Fresh details have emerged surrounding Ghana’s decision to reject a proposed $109 million health assistance package from the administration of Donald Trump, with concerns reportedly centred on national sovereignty, data protection, legal control, and long-term policy implications.
At the heart of the proposal was the “America First Global Health Strategy,” a policy framework aimed at encouraging lower-income nations to gradually reduce dependence on foreign aid while taking greater responsibility for combating diseases such as HIV/AIDS, malaria, tuberculosis, and polio.
According to sources familiar with the negotiations, discussions began in November 2025 when the United States chargé d’affaires presented Ghana’s Ministry of Health Ghana with a Memorandum of Understanding (MoU) and requested that it be signed within one week.
Officials reportedly raised objections, arguing that the document had been drafted solely by the US side without Ghana’s input. Requests for a fresh, jointly negotiated agreement were said to have been declined, with pressure maintained for immediate endorsement.
Sources indicate that references were made to other countries already signing similar agreements, while Ghanaian officials were urged to move quickly.

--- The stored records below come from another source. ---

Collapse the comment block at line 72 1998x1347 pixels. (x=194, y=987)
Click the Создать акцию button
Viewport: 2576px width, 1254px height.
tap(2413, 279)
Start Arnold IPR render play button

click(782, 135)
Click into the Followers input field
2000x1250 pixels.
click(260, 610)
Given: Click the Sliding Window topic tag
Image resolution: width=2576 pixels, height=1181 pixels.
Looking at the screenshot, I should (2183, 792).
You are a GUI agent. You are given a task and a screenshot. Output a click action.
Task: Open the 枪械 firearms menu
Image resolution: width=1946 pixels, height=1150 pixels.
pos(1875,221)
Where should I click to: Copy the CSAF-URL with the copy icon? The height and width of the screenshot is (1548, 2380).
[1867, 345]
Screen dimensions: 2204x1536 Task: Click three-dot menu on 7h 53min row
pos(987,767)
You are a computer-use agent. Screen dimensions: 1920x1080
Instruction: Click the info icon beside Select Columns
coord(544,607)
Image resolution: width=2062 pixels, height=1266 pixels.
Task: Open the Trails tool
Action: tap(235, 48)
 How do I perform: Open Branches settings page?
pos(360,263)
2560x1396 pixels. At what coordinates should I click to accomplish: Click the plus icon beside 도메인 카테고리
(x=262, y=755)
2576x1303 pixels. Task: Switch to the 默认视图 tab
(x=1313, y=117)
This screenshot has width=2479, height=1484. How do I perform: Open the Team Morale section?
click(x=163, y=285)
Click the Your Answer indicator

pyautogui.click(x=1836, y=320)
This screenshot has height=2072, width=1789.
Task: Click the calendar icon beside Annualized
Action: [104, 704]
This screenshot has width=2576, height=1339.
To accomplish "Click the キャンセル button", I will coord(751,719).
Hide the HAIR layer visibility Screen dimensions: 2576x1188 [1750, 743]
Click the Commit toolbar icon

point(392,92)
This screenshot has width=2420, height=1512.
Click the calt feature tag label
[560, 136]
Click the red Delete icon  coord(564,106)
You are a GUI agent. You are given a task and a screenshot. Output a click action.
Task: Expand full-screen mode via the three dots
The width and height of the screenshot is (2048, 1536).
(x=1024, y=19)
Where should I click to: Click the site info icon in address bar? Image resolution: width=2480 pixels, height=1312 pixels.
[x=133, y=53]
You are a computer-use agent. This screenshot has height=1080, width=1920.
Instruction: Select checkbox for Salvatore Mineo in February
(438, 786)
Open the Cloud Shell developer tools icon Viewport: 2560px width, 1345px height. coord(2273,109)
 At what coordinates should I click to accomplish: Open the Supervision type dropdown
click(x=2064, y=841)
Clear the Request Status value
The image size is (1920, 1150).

Despite this, authorities insisted on amendments and refused to proceed under the original terms.
One of the most contentious aspects of the proposal reportedly involved the treatment of citizens’ health data.
Under the agreement, Ghana would have been required to share health records with the United States for a period of 25 years, despite the aid programme itself being designed to run for only five years.
Officials who reviewed the document said the provisions granted broad discretion over how such data could be used, including possible access for American pharmaceutical firms for research, product development, and commercial activity.
This, according to insiders, triggered serious ethical, legal, and national security concerns.
Another major point of resistance related to Ghana’s medicine approval system.
The MoU allegedly contained provisions that would permit drugs approved by the U.S. Food and Drug Administration to enter Ghana’s market without undergoing the country’s standard regulatory approval process.
Such a move would significantly weaken the role of the Food and Drugs Authority Ghana, which is mandated under Ghanaian law to independently assess and certify medicines before local distribution.
Health officials reportedly viewed the clause as a threat to both regulatory autonomy and patient safety standards.
The agreement is also said to have stipulated that it would be governed under US law.
For Ghanaian authorities, this raised additional red flags, as any disputes arising from the arrangement could potentially be interpreted or resolved under a foreign legal framework rather than Ghana’s own legal system.
Beyond sovereignty concerns, the financial terms of the package also reportedly came under scrutiny.
While the US pledged $109 million over five years, Ghana was expected to provide $70 million in counterpart funding during the same period.
Sources say the American contribution was subject to congressional approval and funding availability, whereas Ghana’s obligation would have been binding. Failure by Ghana to meet its share could reportedly have triggered termination of the agreement.
Officials are said to have viewed the structure as uneven, with greater certainty and risk placed on Ghana’s side.
Following internal review, the Ministry of Health declined to proceed and referred the matter to Cabinet.
The Attorney-General’s Department Ghana reportedly advised against signing the agreement, after which Cabinet approved a full rejection of the package.
Ghana’s experience appears to reflect a broader trend.
Reports indicate that multiple countries engaged under the “America First Global Health Strategy” have begun raising concerns over terms attached to the agreements. Negotiations in Zimbabwe are said to have faced disruption, while agreements involving Kenya have reportedly drawn legal scrutiny from civil society groups.
Officials maintain that Ghana’s decision was not a rejection of support for critical health programmes, but a rejection of conditions deemed incompatible with national interests.
In balancing short-term financial gains against long-term implications for sovereignty, data privacy, and regulatory independence, authorities concluded that the risks outweighed the benefits.